Why we can’t just print more money

Printing more money in theory should mean that people will have more money and as a result will be richer, right? Wrong! Printing more money would mean that there would be more money circulating in the economy, so people would have more money. However, usually when people have more money they spend more, meaning the demand for goods and services will increase but supply is likely to stay the same. This would lead to suppliers increasing their prices, so peoples purchasing power would fall as the real value of money falls, i.e.. there will be inflation.

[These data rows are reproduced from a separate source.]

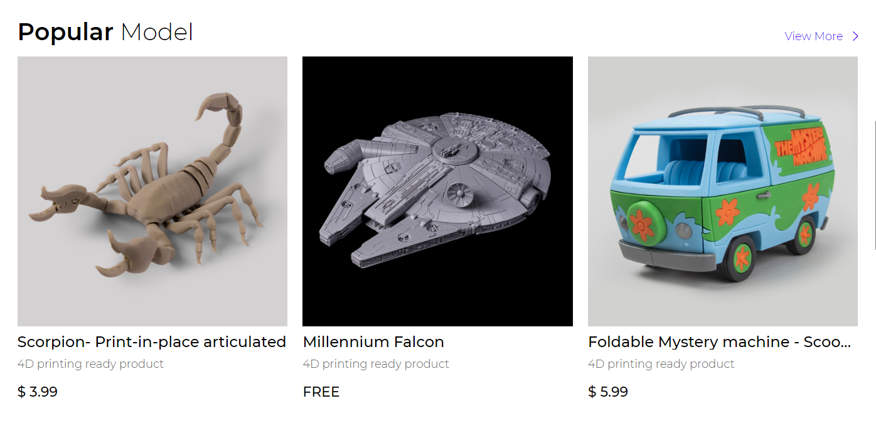Open the Scorpion model thumbnail image
876x423 pixels.
coord(152,191)
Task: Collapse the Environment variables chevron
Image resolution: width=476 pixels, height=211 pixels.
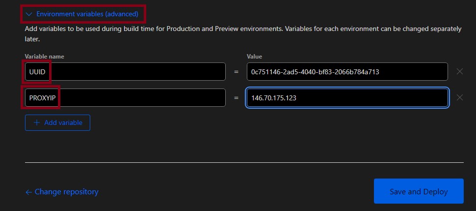Action: pyautogui.click(x=29, y=14)
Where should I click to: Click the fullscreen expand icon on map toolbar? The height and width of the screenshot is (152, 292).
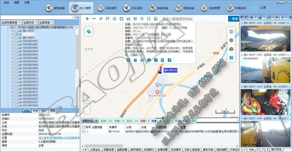click(149, 18)
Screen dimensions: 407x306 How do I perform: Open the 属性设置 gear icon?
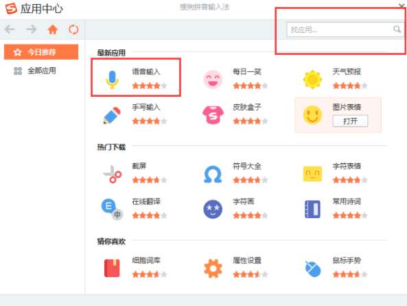pyautogui.click(x=213, y=268)
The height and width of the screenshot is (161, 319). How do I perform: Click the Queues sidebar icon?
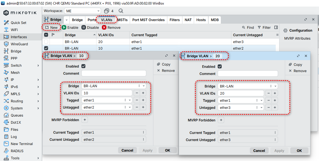6,115
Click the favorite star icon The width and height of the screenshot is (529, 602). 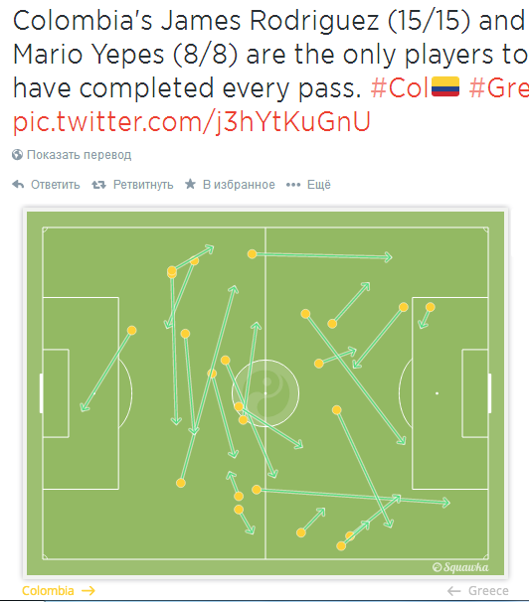(x=190, y=184)
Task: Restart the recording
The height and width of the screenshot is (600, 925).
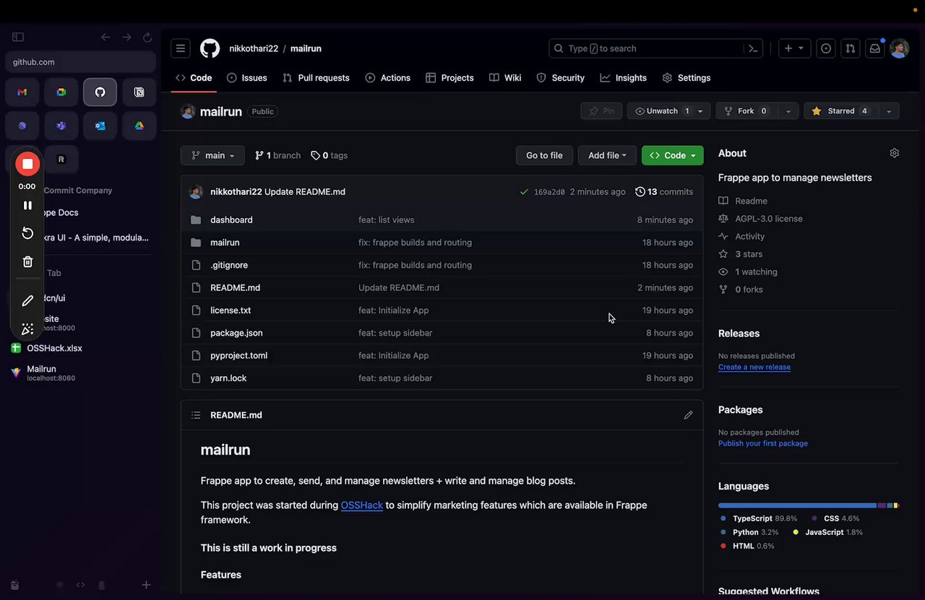Action: (27, 233)
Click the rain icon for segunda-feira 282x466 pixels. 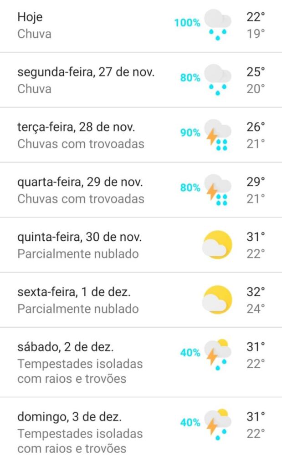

This means that printing more money would just push up prices and people wouldn’t be better off. Not only this but if there is inflation people will actually be worse off, this is due to the real value of their savings falling. So now their savings will be worth less so if they are saving for a big purchase like a deposit for a house they might have to delay buying a house, however while they keep saving house prices could increase, there could be further inflation and so the individual might never be able to buy a house. During times of inflation there also is uncertainty, so businesses would avoid investing and expanding and so on so there might be less innovation, less job opportunities and so on. Businesses might also try to cut costs during times of inflation so many could be made redundant, losing their income sources.

During times of inflation, interest rates increase which could benefit people that are saving. However if inflation is higher than the interest rates than the reward on savings will be eroded by inflation. Thus, overall printing more money in most cases is not a way that people can be made richer. Although, the government does sometimes increase the money supply electronically to lower interest rates and help keep inflation at a stable rate i.e. quantitative easing.